While Moir refers to the driver as a male, it was later revealed that the operator is actually a female, 44-year-old Rafaela Vasquez. Vasquez has since come under scrutiny following a report from Arizona Central that revealed she is a convicted felon.
In the early 2000s, Vasquez served almost four years in an Arizona prison for an attempted armed robbery conviction. Moir said police “won’t rule out the potential to file charges against the [backup driver] in the Uber vehicle.”
That said, police are saying that the accident may have been the fault of the victim, 49-year-old Elaine Herzberg, who appeared to be homeless. Using footage obtained from two video cameras outfitted to the self-driving Uber Volvo SUV — one facing forward toward the street, the other focused on the driver — police say that it appears that car didn’t have enough time to stop before hitting Herzberg.
According to police, the Uber vehicle was driving at 38 miles-per-hour (approximately 61 kilometres-per-hour) in a 35 mph zone (roughly 56 kph) on the night of Sunday, March 18th.

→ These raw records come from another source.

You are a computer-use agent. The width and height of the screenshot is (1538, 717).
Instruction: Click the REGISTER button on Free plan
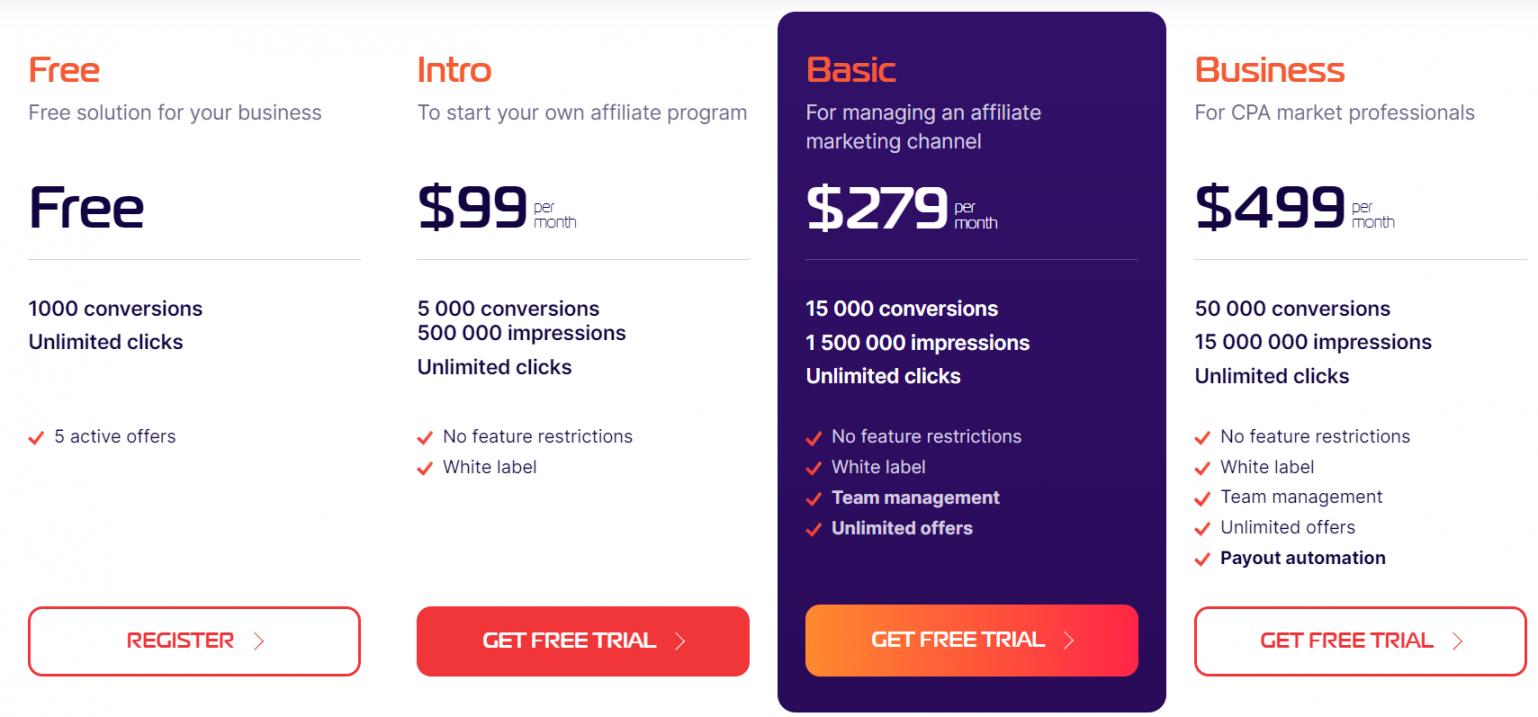pos(194,641)
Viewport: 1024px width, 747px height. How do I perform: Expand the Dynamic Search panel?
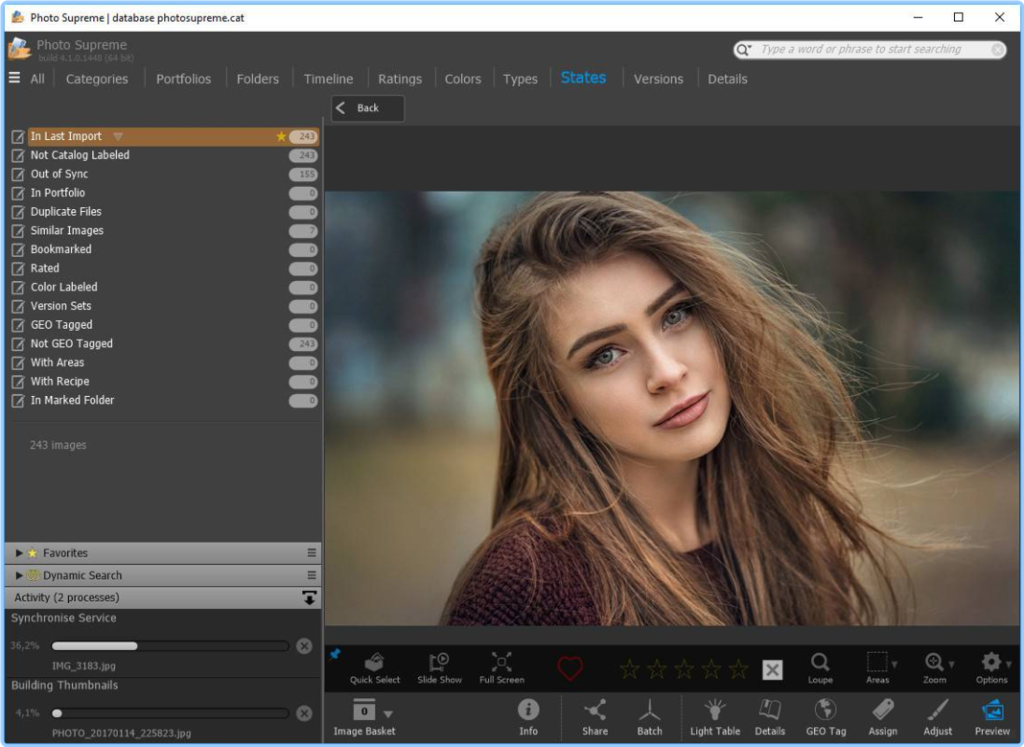coord(19,576)
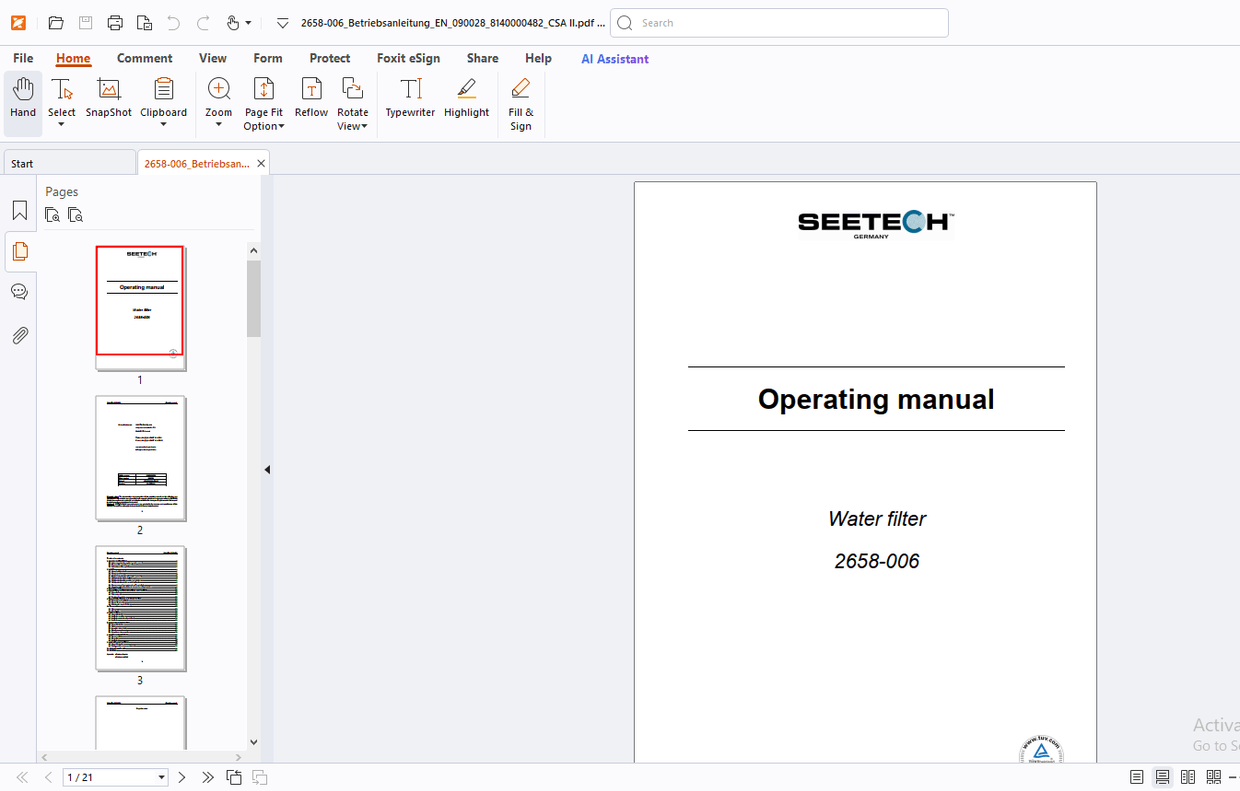This screenshot has height=791, width=1240.
Task: Select the SnapShot tool
Action: pyautogui.click(x=108, y=100)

Moir said the car made no attempt to brake, adding “it’s very clear it would have been difficult to avoid this collision in any kind of mode (autonomous or human-driven) based on how she came from the shadows right into the roadway.”
Moir said Herzberg was “perhaps within 100 yards” of a crosswalk, noting “it is dangerous to cross roadways in the evening hour when well-illuminated, managed crosswalks are available.”

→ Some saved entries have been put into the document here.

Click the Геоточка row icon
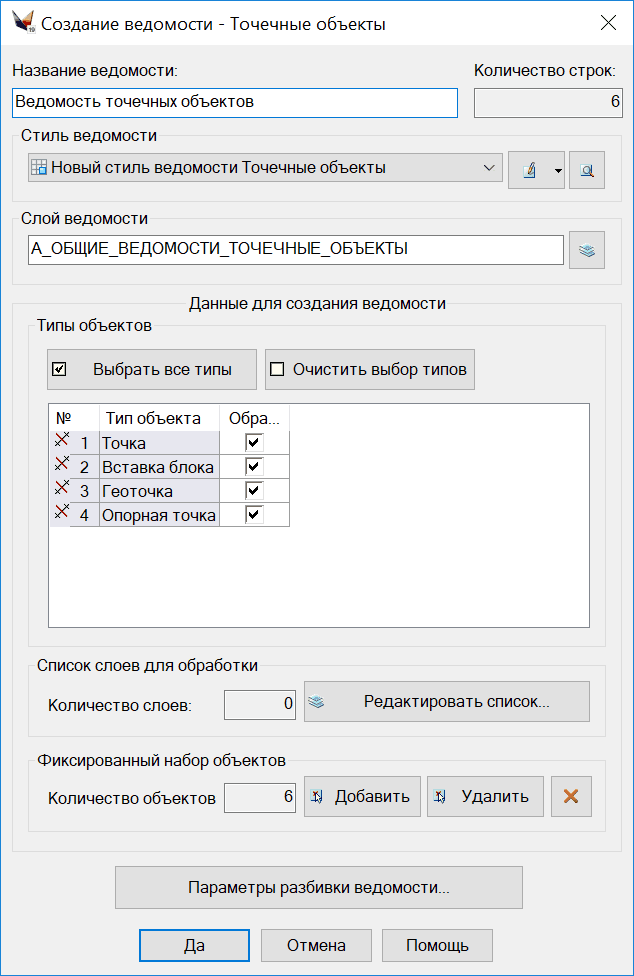 (x=61, y=489)
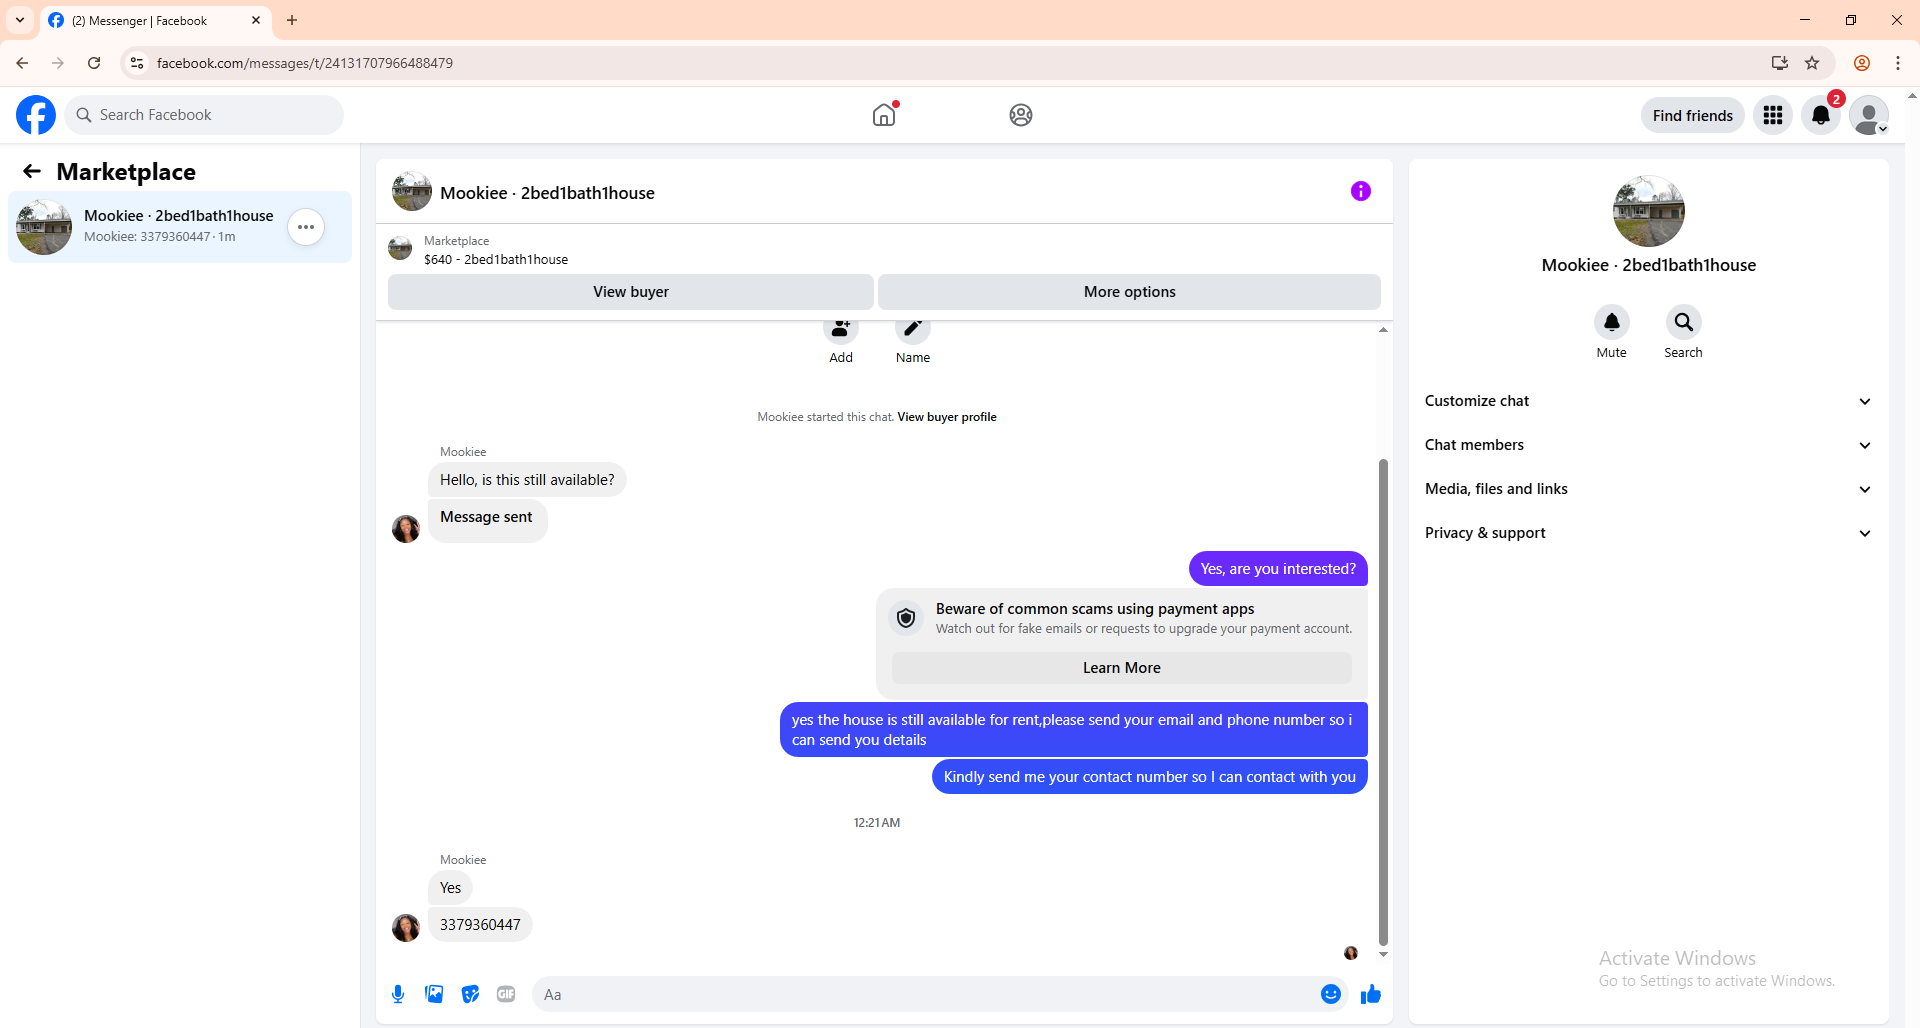Open the sticker picker icon
Viewport: 1920px width, 1028px height.
470,994
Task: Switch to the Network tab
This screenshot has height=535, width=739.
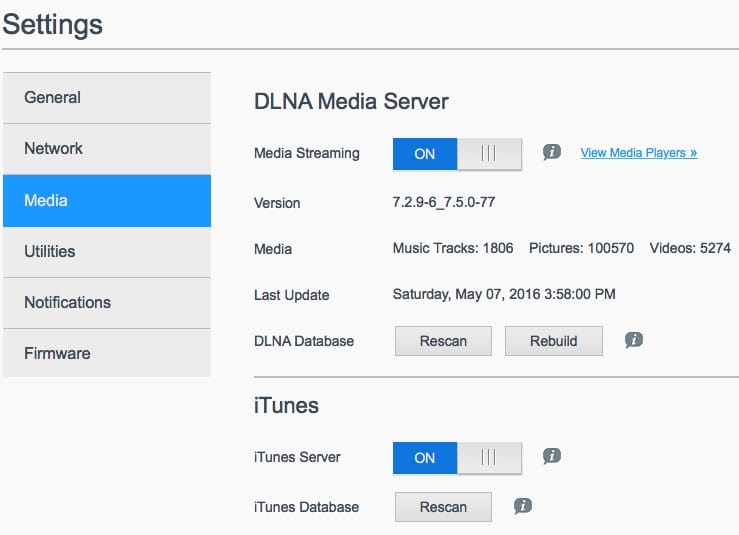Action: (107, 149)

While the incident raises safety concerns associated with self-driving cars, Moir said she’s only aware of one other accident, which occurred a year ago. In that incident, authorities determined the other car involved failed to yield and cited its driver for a moving violation. Moir said it’s difficult to determine to fault in self-driving car accidents because “this is really new ground we’re venturing into.”
Uber has confirmed it will temporarily halt its self-driving car tests in San Francisco, Pittsburgh, Phoenix and Toronto as the investigation continues.